Section 2 of the Federal Arbitration Act declares that arbitration agreements within its scope “shall be valid, irrevocable, and enforceable, save upon such grounds as exist at law or in equity for the revocation of any contract.”  9 U.S.C. § 2.  Section 2 establishes substantive federal law that expressly preempts all conflicting state law, except for state law that permits “the revocation of any contract” or governs the formation, interpretation, or construction of contracts generally. 

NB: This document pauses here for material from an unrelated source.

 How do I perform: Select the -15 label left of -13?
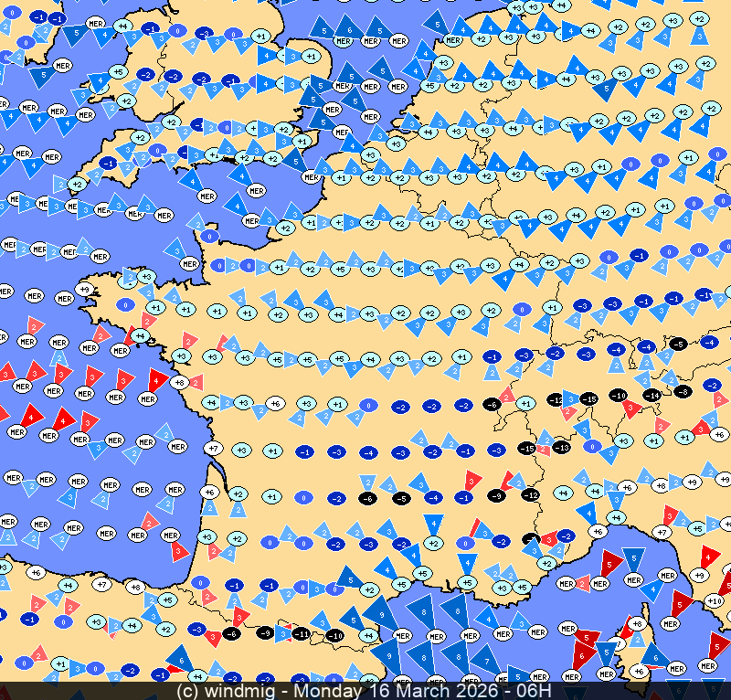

The exception to federal preemption is exceedingly narrow, for it saves from preemption only state laws that apply equally across the board to all contracts.  The United States Supreme Court summarized it well when it said:

States may regulate contracts, including arbitration clauses, under general contract law principles and they may invalidate an arbitration clause ‘upon such grounds as exist at law or in equity for the revocation of any contract.  What States may not do is decide that a contract is fair enough to enforce all its basic terms (price, service, credit), but not fair enough to enforce its arbitration clause.  The Act makes any such state policy unlawful, for that kind of policy would place arbitration clauses on an unequal footing, directly contrary to the Act’s language and Congress’s intent.

Allied-Bruce Terminix Cos. v. Dobson, 513 U.S. 265, 281 (1995) (citations and quotations omitted; emphasis in original).   Continue Reading »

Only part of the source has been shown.